Pastor on lawsuit: Facebook not abiding by its own rules

Pastor on lawsuit: Facebook not abiding by its own rules

Pastor on lawsuit: Facebook not abiding by its own rules

Big Tech is facing a lawsuit from former President Donald Trump over the censorship of conservatives. But a second, less-high-profile lawsuit against the media giants is underway as well.

Rich Penkoski of Warriors for Christ has gone round and round with Facebook for several years. The West Virginia pastor has been put on time-out multiple times, has had one popular page dismantled, has been shadow-banned and outright censored – all without explanation from the massive company.

So Penkoski and several others are suing Facebook and its "Big Social" colleagues. He contends the companies are hiding behind the infamous Section 230 of the Communications Decency Act.

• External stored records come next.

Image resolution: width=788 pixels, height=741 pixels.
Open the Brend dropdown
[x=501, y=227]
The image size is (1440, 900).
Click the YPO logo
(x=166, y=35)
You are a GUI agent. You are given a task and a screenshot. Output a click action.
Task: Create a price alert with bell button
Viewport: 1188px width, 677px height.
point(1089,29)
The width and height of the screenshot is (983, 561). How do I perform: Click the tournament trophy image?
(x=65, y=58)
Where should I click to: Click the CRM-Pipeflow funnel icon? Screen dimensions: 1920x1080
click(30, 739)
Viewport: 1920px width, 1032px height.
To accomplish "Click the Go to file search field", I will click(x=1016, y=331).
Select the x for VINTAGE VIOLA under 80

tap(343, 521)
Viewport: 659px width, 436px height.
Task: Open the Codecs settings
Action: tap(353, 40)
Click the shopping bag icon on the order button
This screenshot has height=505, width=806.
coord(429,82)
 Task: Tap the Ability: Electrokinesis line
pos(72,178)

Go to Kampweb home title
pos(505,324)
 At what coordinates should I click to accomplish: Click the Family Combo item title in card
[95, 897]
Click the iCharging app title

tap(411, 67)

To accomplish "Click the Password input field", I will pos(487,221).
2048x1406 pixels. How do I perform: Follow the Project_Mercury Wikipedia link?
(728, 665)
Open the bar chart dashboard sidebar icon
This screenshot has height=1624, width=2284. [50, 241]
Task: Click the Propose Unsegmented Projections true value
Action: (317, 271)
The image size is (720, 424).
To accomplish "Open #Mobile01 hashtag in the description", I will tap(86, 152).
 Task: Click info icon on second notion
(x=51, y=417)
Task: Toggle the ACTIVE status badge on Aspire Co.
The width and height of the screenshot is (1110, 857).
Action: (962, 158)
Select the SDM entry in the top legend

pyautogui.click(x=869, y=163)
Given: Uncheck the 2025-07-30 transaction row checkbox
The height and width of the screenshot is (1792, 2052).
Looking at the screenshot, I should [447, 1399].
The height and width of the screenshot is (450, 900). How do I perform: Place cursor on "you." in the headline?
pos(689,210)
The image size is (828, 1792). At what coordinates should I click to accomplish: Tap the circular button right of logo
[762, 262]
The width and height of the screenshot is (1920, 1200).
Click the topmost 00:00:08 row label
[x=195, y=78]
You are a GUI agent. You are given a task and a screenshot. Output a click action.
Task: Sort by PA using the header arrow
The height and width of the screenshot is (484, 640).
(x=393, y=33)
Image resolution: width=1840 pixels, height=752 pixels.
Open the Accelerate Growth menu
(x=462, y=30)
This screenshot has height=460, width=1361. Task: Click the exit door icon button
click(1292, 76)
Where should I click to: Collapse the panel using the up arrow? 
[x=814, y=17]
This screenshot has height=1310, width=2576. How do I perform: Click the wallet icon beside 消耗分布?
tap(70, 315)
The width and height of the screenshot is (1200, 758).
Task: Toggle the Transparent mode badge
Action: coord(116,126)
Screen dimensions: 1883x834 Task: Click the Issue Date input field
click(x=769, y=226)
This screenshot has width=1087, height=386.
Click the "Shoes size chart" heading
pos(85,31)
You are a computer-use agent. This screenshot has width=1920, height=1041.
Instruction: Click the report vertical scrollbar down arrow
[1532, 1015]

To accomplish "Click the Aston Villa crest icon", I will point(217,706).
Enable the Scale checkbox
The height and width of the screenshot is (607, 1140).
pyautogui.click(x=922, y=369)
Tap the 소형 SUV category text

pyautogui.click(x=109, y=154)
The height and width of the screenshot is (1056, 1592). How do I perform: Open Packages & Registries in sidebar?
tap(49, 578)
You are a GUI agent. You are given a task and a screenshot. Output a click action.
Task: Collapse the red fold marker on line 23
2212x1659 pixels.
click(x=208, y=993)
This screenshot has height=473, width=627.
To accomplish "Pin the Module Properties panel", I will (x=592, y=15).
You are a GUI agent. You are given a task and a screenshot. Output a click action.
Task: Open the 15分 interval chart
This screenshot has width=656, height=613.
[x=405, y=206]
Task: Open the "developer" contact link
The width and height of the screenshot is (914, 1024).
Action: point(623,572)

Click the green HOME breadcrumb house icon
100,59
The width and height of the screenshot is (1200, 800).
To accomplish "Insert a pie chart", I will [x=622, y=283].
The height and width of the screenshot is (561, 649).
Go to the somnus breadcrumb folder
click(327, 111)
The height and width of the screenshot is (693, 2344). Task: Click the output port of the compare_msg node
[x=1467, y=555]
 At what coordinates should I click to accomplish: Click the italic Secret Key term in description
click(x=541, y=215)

"Section 230 was never meant to be used the way Facebook, Twitter and Google are using them," he states. "As a result, we have absolutely zero recourse against social media companies when they cause us harm – and we want that to change."

Like other Facebook users, when Penkoski signed up he promised not to upload pornographic or violent images and to abide by the rest of the company's rules. He points out that contract has two parties – and argues that Facebook is violating its own terms.

"Facebook has repeatedly said that they are offering a platform where we can have the free expression of ideas, and they won't censor [those ideas] based on political and religious ideology," he explains. "That's not true."

Chris Sevier is the counsel of record for the lawsuit. He tells One News that his clients' complaint differs from the one brought by former President Trump, who is suing the social media companies. Instead, this lawsuit is targeting the attorney general of the United States.

"If you want to have one of Congress' statutes nullified, [that's] the right party to sue … because that's the person who's tasked with enforcing Congress' law," Sevier states.